### Set problem
Copy out the items word for word, starting at the line that contains "Go back with the arrow next to 設定" and ending at the line that contains "point(691,597)", with both of those lines included.

╭──

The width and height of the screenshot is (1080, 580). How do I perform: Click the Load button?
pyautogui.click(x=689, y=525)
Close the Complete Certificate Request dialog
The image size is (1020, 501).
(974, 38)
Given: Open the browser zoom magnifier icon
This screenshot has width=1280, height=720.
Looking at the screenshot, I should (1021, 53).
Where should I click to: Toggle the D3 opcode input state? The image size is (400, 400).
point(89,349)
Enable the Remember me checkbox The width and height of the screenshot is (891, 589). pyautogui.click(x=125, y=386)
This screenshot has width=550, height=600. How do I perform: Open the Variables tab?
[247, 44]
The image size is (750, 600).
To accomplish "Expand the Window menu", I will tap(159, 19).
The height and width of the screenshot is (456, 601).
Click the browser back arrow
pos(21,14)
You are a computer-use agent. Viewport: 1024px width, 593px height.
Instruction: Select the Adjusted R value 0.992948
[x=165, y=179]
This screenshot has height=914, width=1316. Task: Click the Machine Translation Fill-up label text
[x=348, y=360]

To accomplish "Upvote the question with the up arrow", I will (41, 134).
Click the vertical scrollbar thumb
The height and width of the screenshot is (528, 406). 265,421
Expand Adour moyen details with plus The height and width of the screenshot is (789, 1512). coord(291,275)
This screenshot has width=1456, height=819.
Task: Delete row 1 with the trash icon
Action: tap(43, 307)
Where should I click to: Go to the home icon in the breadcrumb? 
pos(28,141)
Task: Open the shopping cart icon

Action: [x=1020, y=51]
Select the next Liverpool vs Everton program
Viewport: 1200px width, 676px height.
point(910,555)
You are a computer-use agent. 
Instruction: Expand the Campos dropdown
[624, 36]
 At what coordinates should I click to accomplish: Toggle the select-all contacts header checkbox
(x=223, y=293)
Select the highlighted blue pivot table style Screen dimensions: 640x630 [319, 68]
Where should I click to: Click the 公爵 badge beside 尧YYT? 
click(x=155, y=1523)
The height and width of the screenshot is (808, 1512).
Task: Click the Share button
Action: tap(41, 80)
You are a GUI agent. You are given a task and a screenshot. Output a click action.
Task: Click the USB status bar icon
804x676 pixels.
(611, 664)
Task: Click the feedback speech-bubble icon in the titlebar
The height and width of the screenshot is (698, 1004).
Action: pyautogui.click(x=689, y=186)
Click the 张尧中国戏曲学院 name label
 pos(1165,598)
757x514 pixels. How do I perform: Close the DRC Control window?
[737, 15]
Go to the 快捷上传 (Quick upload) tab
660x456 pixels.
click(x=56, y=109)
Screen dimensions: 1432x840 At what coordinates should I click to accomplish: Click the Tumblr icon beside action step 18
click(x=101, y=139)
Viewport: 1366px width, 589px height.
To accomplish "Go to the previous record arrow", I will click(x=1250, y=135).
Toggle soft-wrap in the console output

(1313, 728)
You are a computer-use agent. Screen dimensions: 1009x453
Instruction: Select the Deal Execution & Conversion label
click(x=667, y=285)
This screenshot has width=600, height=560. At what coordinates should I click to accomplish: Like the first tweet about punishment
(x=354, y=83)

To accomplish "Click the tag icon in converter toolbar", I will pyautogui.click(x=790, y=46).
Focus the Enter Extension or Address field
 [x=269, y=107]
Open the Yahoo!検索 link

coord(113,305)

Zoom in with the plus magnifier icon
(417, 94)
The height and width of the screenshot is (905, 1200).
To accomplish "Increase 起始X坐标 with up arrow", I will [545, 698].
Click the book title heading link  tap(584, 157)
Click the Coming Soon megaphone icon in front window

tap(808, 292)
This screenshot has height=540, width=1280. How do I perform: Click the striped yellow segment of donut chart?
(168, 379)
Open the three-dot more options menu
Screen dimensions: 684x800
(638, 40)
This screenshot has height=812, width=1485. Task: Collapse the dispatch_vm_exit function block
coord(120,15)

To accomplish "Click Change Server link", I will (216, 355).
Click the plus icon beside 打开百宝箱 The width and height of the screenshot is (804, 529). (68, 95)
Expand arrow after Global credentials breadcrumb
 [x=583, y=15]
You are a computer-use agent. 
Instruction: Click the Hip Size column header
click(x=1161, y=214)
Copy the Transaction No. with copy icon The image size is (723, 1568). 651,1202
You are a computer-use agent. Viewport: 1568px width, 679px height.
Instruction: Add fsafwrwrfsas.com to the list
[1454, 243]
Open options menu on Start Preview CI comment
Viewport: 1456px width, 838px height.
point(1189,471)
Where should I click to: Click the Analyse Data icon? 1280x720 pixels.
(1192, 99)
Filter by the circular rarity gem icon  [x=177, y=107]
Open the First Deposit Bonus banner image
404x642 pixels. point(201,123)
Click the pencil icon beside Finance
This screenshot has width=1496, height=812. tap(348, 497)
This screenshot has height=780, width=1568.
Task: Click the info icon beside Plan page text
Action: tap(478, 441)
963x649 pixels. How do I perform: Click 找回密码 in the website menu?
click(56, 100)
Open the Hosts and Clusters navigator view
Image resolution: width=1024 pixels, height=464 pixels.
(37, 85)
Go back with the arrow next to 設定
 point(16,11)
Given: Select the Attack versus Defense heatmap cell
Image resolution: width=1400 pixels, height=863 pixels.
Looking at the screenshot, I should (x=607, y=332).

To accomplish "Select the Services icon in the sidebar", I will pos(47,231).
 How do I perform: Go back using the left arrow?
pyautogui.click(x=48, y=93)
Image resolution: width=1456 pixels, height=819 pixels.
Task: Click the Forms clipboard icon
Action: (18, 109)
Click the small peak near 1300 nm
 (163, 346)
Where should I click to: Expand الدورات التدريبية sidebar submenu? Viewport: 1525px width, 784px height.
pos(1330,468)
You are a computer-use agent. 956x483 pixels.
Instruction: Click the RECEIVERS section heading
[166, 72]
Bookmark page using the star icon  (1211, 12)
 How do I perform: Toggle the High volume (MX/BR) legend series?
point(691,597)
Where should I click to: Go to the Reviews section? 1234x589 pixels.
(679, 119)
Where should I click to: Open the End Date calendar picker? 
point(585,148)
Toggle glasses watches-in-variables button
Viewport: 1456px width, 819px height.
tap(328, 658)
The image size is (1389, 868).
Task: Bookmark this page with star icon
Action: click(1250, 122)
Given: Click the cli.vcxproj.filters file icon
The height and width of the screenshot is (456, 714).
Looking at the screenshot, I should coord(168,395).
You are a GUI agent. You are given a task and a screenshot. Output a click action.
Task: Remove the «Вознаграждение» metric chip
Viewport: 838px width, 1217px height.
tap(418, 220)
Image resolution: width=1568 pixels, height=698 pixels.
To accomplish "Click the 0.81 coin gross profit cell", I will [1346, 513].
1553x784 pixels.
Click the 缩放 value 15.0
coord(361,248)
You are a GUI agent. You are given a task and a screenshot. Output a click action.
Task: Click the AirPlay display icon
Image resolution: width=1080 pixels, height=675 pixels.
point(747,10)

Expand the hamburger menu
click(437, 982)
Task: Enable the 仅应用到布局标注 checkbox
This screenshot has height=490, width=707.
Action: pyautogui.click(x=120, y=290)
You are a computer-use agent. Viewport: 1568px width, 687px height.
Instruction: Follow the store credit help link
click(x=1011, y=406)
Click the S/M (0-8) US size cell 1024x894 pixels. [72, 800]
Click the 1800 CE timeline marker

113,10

╰──

### Answer below
Go back with the arrow next to 設定
 point(16,11)
Given: Select the Attack versus Defense heatmap cell
Image resolution: width=1400 pixels, height=863 pixels.
Looking at the screenshot, I should (x=607, y=332).

To accomplish "Select the Services icon in the sidebar", I will pos(47,231).
 How do I perform: Go back using the left arrow?
pyautogui.click(x=48, y=93)
Image resolution: width=1456 pixels, height=819 pixels.
Task: Click the Forms clipboard icon
Action: (18, 109)
Click the small peak near 1300 nm
 (163, 346)
Where should I click to: Expand الدورات التدريبية sidebar submenu? Viewport: 1525px width, 784px height.
pos(1330,468)
You are a computer-use agent. 956x483 pixels.
Instruction: Click the RECEIVERS section heading
[166, 72]
Bookmark page using the star icon  (1211, 12)
 How do I perform: Toggle the High volume (MX/BR) legend series?
point(691,597)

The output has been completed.